▶ [STATED GOAL] Rewrite the lines from the one containing "Select the MSRP row label" through the one containing "Action: point(568,656)", swapping "channel" for "track" and changing nothing else. Omit the pictures.

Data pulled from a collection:
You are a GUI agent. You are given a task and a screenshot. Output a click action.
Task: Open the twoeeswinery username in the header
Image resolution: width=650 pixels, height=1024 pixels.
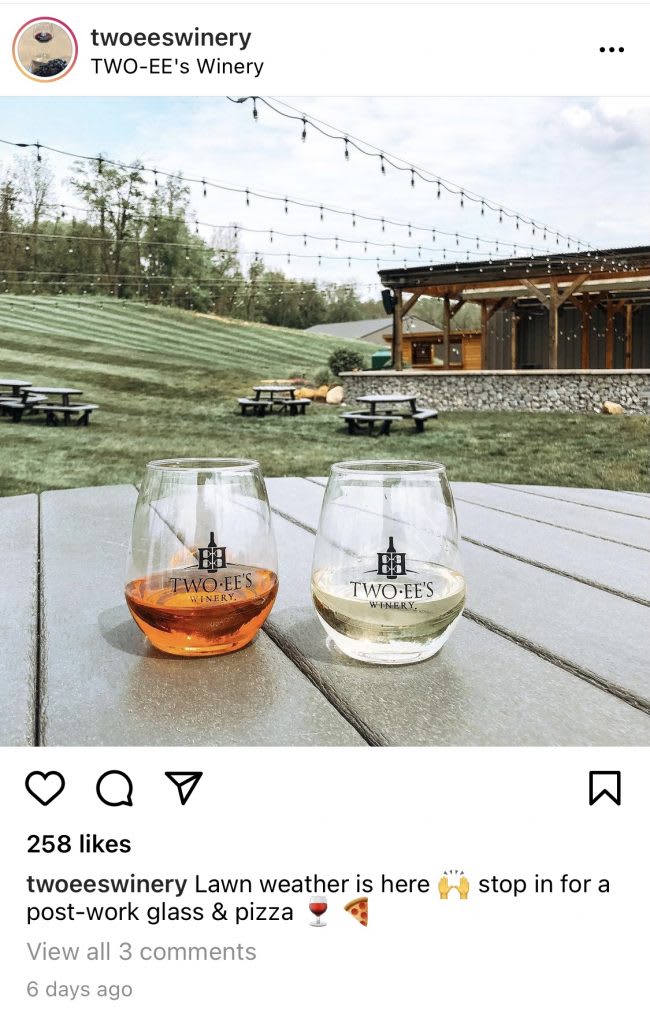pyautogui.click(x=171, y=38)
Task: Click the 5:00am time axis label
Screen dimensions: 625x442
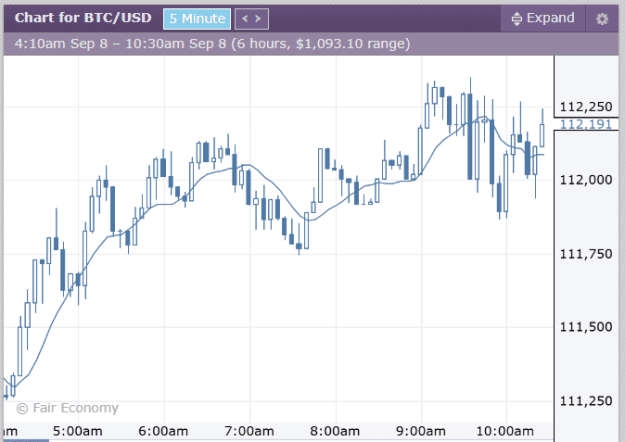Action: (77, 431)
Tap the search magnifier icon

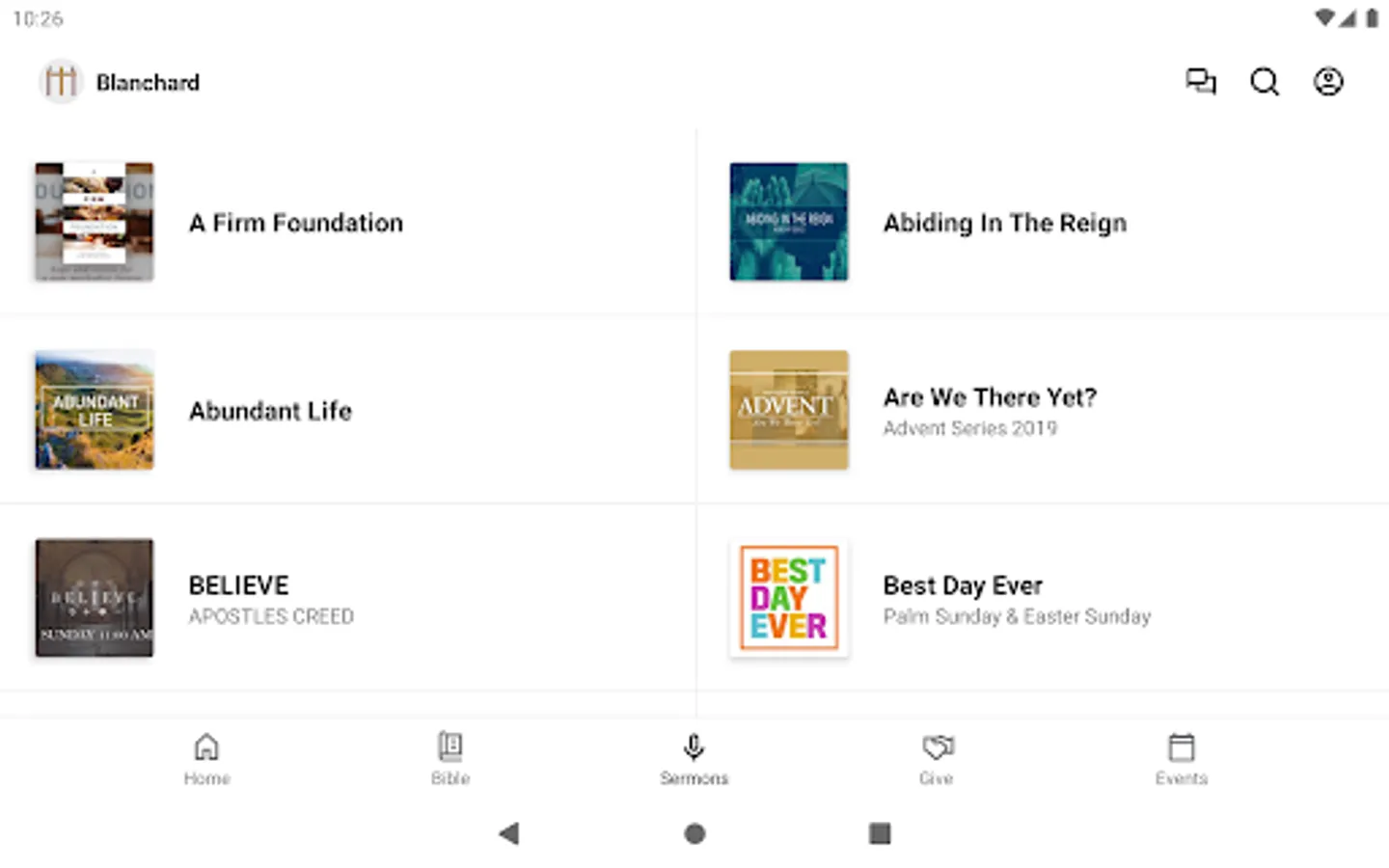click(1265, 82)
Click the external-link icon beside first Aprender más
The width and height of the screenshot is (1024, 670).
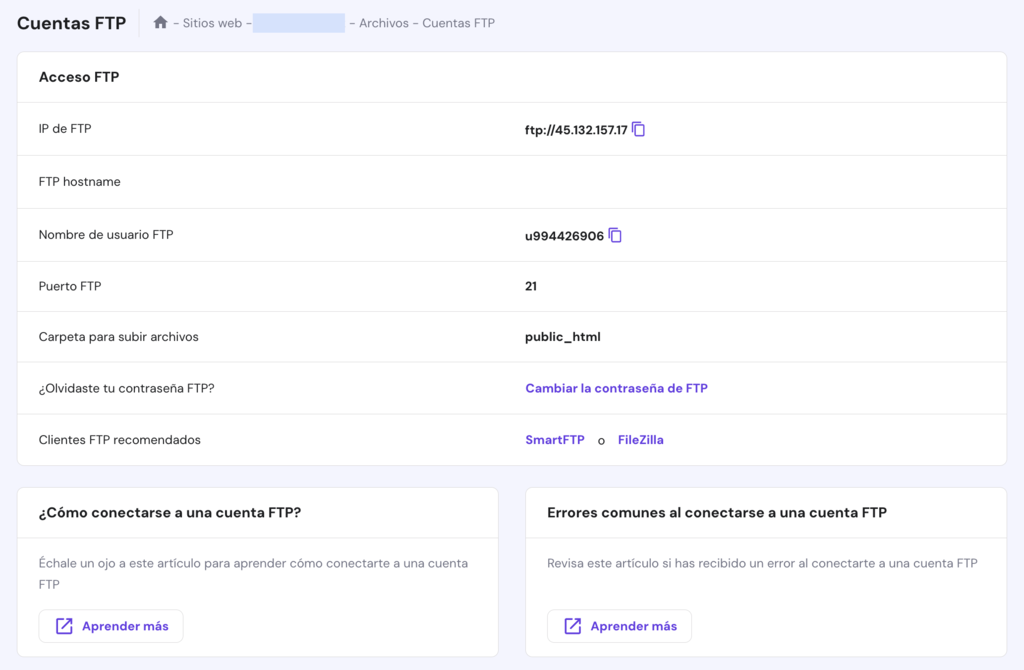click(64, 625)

==

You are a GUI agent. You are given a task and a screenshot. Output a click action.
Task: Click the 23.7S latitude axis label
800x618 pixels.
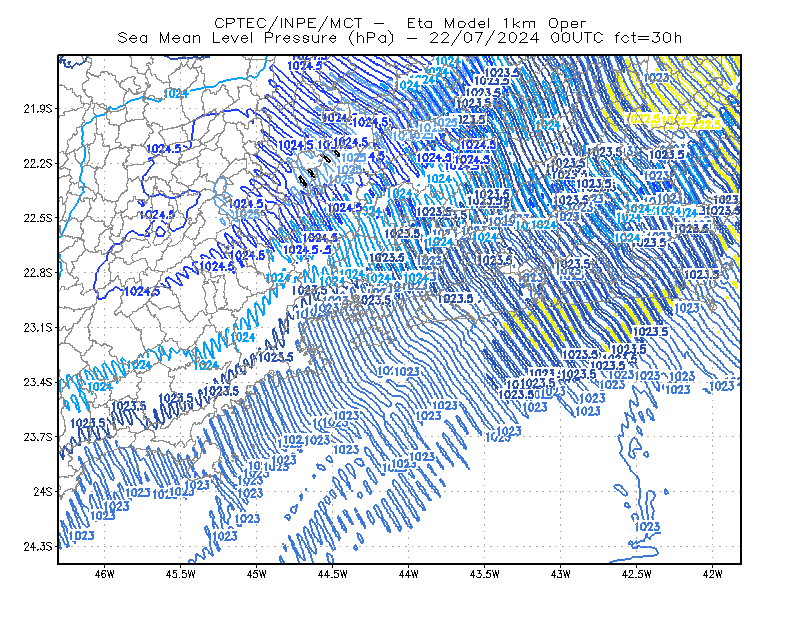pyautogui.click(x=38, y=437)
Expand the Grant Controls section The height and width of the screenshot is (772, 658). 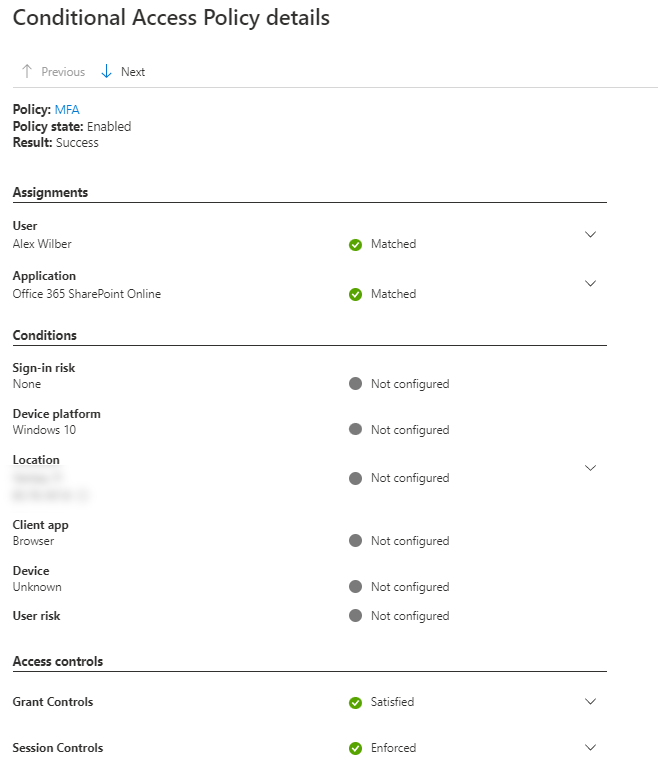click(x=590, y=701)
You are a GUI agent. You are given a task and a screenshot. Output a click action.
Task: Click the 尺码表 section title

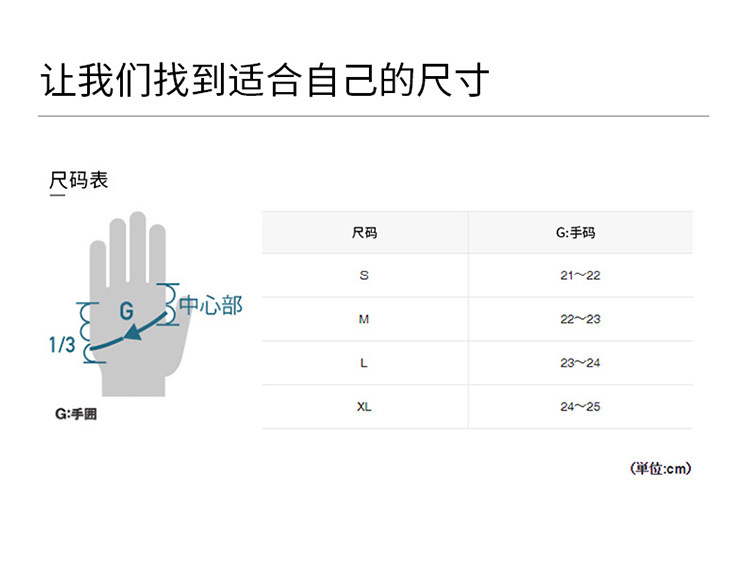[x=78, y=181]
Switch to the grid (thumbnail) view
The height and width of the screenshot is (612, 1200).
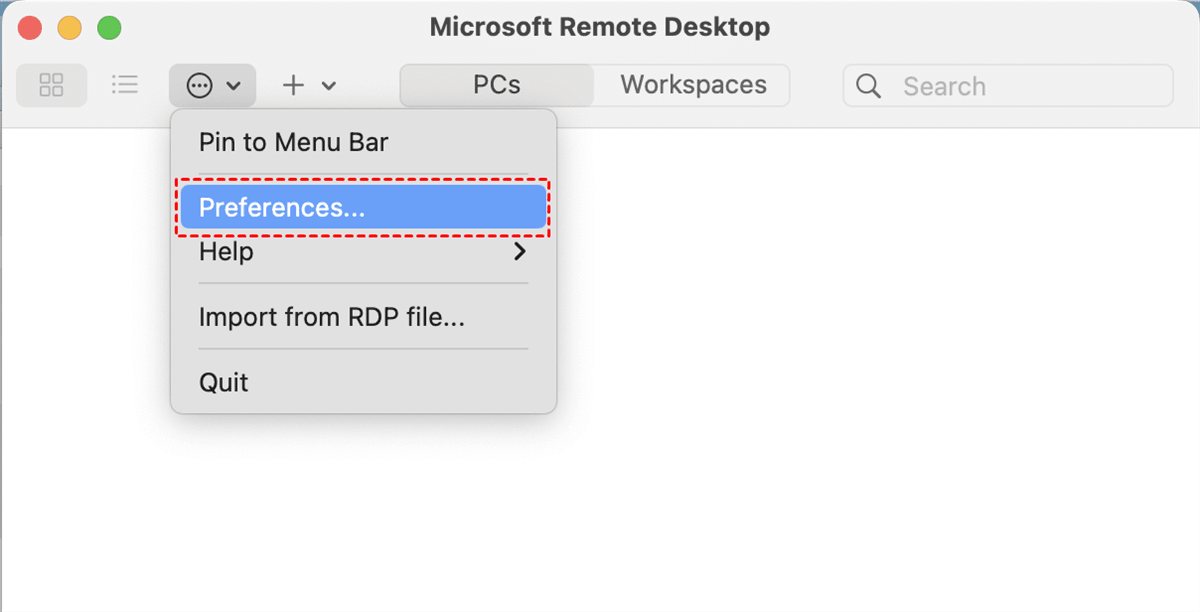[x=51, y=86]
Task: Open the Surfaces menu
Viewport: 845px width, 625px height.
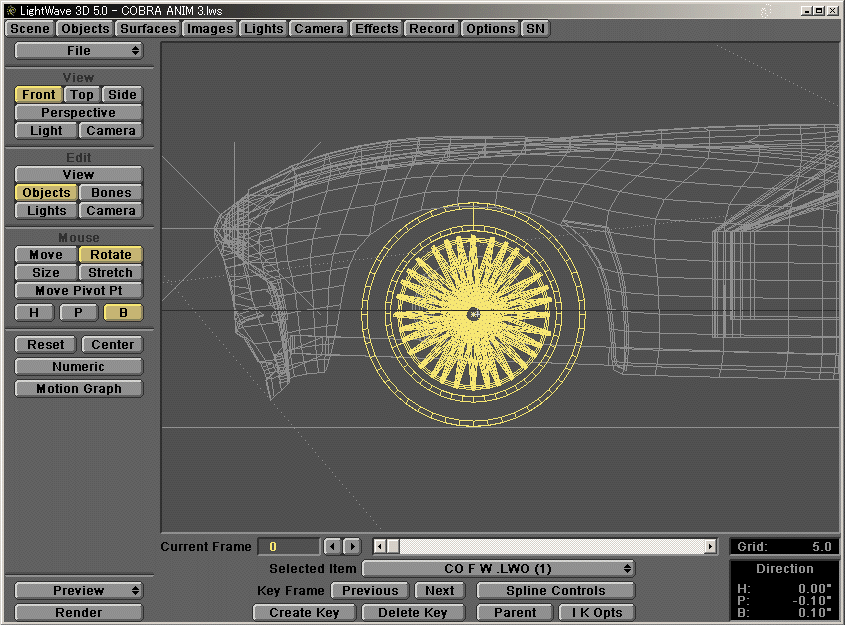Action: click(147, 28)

* * *

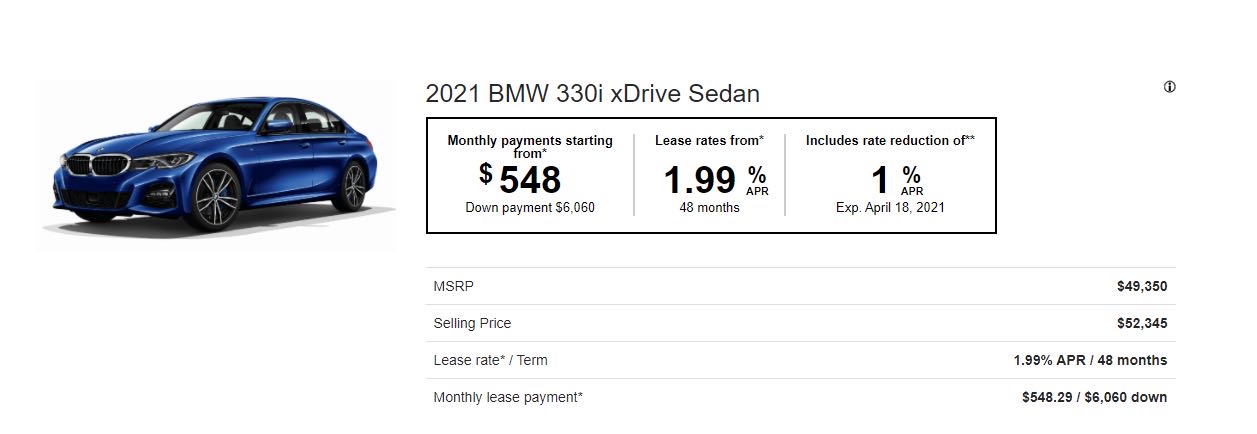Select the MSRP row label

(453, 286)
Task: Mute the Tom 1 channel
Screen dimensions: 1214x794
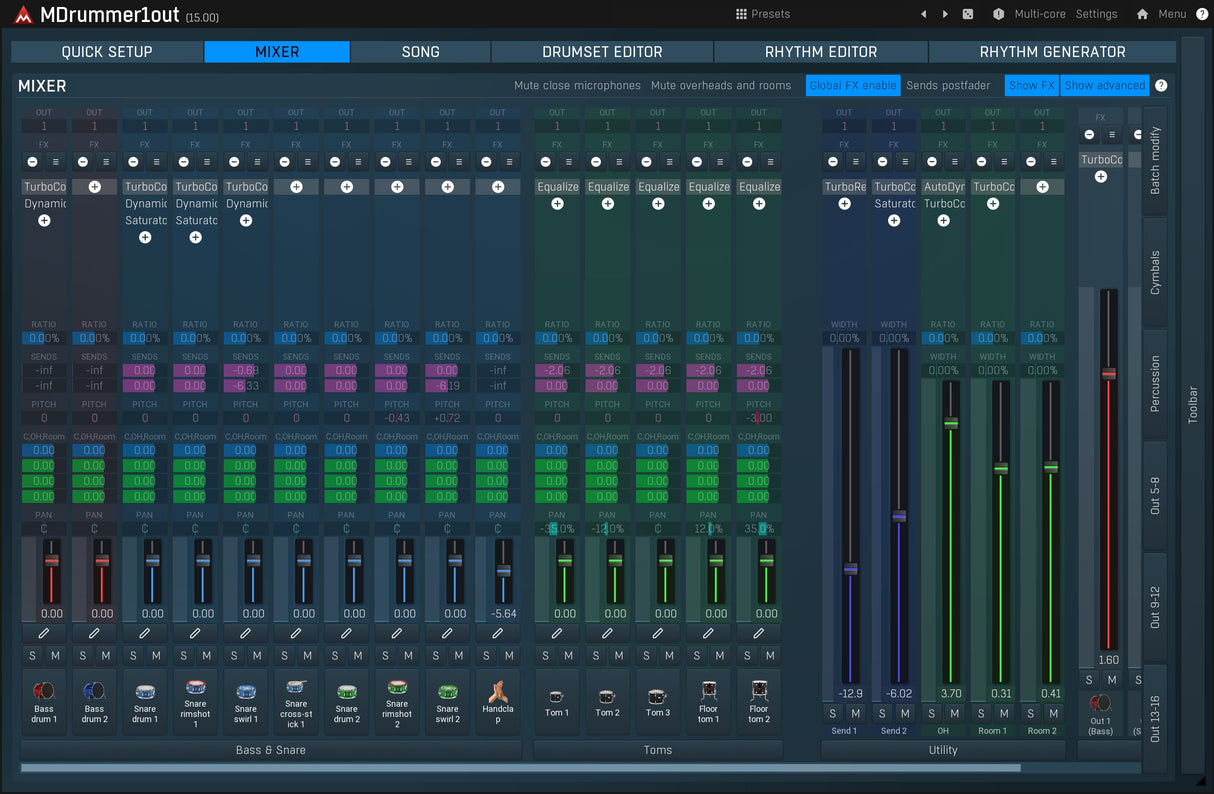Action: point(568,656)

▶ [RESPONSE TO THIS EXERCISE]
Select the MSRP row label

(453, 286)
Task: Mute the Tom 1 track
Screen dimensions: 1214x794
Action: point(568,656)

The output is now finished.